Car la résilience ne signifie pas forcément que l'on rebondit immédiatement après un épisode malheureux. Cela peut prendre du temps, le temps de trouver ce facteur de résilience qui nous manquait. «La résilience n'implique pas de s'en sortir rapidement et sans séquelles, explique Boris Cyrulnik. Et puis, on ne peut jamais s'en sortir seul. On a besoin des autres, de relations significatives pour être résilient.» Et ces relations, comme l'illustre le cas de Dominique, se présentent parfois plusieurs années après une épreuve. Celle-ci estime que ce qui lui a permis de faire la paix avec son passé, c'est d'avoir trouvé un sens à sa souffrance. «Je fais partie des Grandes Soeurs, dit-elle. J'accompagne des jeunes qui en ont besoin, je leur donne l'attention dont j'ai manqué enfant.» Donner un sens à ce qu'on a vécu compte également parmi les facteurs de résilience. On n'a qu'à penser aux familles éprouvées par la mort tragique d'un enfant, qui, pour donner du sens à ce qui n'en n'a pas, mettent sur pied une fondation.
Ni miraculeuse ni acquise Faire preuve de résilience ne signifie pas non plus qu'on oublie. Ni qu'on ne gardera aucune séquelle. «Le traumatisme subi demeure toujours quelque part dans la mémoire, explique Boris Cyrulnik. Des événements de la vie peuvent même faire ressurgir des émotions qui y sont liées.»
Quand Marie-Claude avait 9 ans, un incendie a ravagé la maison familiale. «J'étais sous le choc, paniquée. Et j'ai été traumatisée parce que mes chats que j'adorais y sont restés, dit-elle. Ça m'a longtemps habitée, mais le fait d'en avoir beaucoup parlé, à mes amies notamment, et de me concentrer dans les sports que j'aimais, m'a aidée à passer par-dessus.» Cela dit, la jeune femme a vraiment été surprise par sa réaction quand une peur extrême l'a prise au ventre lorsqu'un nouvel incendie a brûlé une partie de son appartement, il y a deux ans. «C'était fou! J'avais le sentiment d'avoir 9 ans et de revivre cette nuit-là.»

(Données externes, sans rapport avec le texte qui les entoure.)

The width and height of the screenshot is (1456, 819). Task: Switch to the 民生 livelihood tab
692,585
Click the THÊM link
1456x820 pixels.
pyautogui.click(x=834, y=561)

«La résilience n'est jamais acquise, indique Sophie Lorgeau. Il ne suffit pas d'avoir été résilient une fois pour l'être toujours. La façon dont on réagit dépend aussi du contexte de notre vie actuelle - par exemple, si on vit une période où notre cercle d'amis a éclaté, il se peut qu'on ne soit pas aussi résilient face à un traumatisme.»
Sophie Bond indique également qu'on peut être résilient à une chose et non à une autre. «Un soldat peut surmonter le choc causé par la guerre, mais il pourra ne jamais s'en remettre si son amoureuse le quitte», cite en exemple la psychologue. La raison se trouve souvent dans notre histoire personnelle, qui détermine notre façon d'interpréter un événement. Par exemple, le soldat peut avoir été valorisé dans son rôle de soldat et interpréter cette période de sa vie comme héroïque et gratifiante. Mais, sensible au rejet pour diverses raisons, il vivra une séparation comme un échec, voire quelque chose de honteux. Une explication parmi tant d'autres. Boris Cyrulnik insiste: «Il n'y a pas de personnalité résiliente, seulement une série de facteurs qui contribueront à faire qu'on l'est. Et une personne qui a fait preuve de résilience n'est pas plus forte que les autres, elle a seulement eu à se battre plus fort.»